Not long ago, my community lost a beloved young member because of his repeated trespassing onto a dangerous train trestle to take selfies. He posted them with the hashtag #liveauthentic. His last time there, he died while trying to outrun the train. (People take such extraordinary measures to get selfies that so-called “selfie-related deaths” are a global phenomenon. Wikipedia now keeps a tally.) For him and for many others, capturing an experience with a photo, video, tweet, or blog post can hold more importance than the actual experience and reflects a phenomenon that the French philosopher Jean Baudrillard called the hyperreal.

In his 1986 book, America, Baudrillard cited the election of a Hollywood actor, Ronald Reagan, to the presidency as evidence of the hyperreal. Hyperreality describes a postmodern, highly technological society in which the lines between the real and simulations of the real become hopelessly (although often purposely) blurred to the point that we can no longer distinguish between reality and imitations of reality. When someone believes that reality TV actually represents real life, or when Coca-Cola—which was originally a simulation of cocaine—gets labeled as “the real thing,” or when we really feel liked by the number of “likes” on Facebook, we’re dealing with the hyperreal.

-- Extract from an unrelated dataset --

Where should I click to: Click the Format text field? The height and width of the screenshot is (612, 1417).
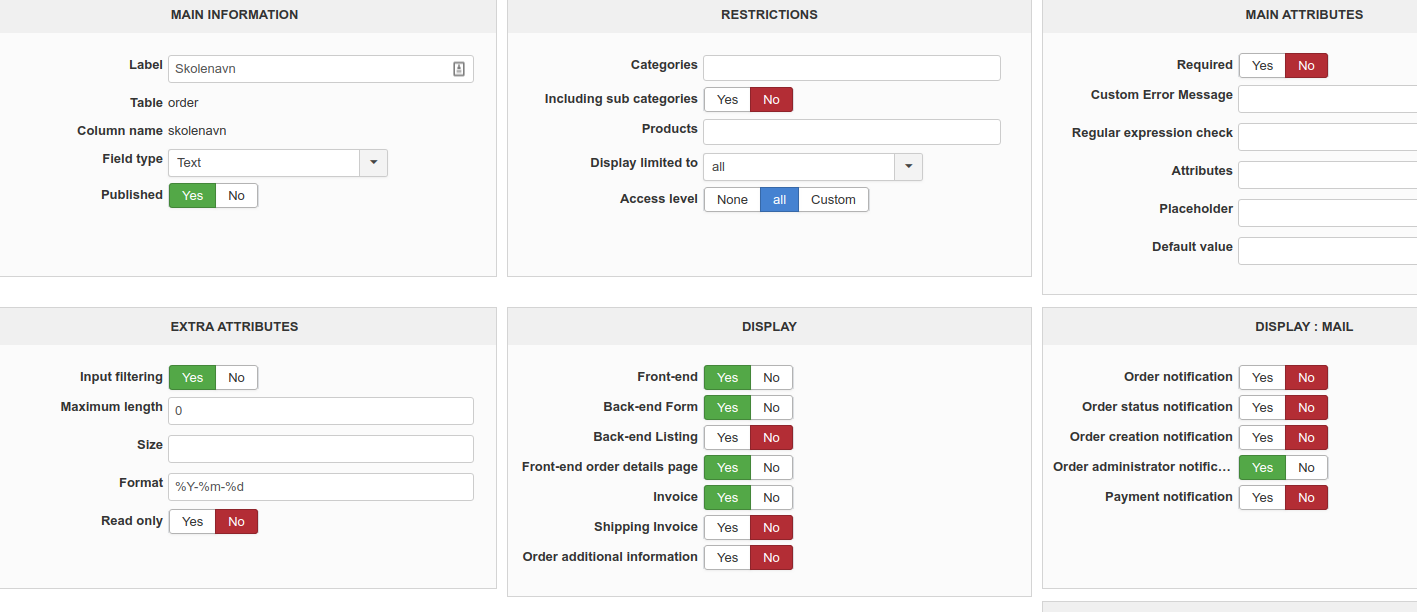pyautogui.click(x=320, y=487)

For example, this month’s release of the mobile app Pokémon Go—a video game using “augmented reality” (blending virtual reality with our actual surroundings)— has police cautioning players to be more mindful of the real world. One girl was hit by a car while walking into traffic and two men fell off an ocean bluff while playing. More generally, cell phone use plays a factor in one in four car accidents. Texting by pedestrians has grown into such a significant public safety concern that cities, campuses, and companies are taking measures to curb emergency room visits and even deaths from those “distracted while walking.” (Full disclosure: I once sprained my ankle walking down a grassy bank while reading email on my Blackberry. I know of what I write.)

Surely, distractions have been around since shepherds have been taking their eyes off sheep to chase butterflies, but such accidents point to the way technology can help us lose our sense of reality and its inherent dangers. When a reality that exists only inside our head—or our handheld devices—collides with the material, tangible world, we are entering the hyperreal.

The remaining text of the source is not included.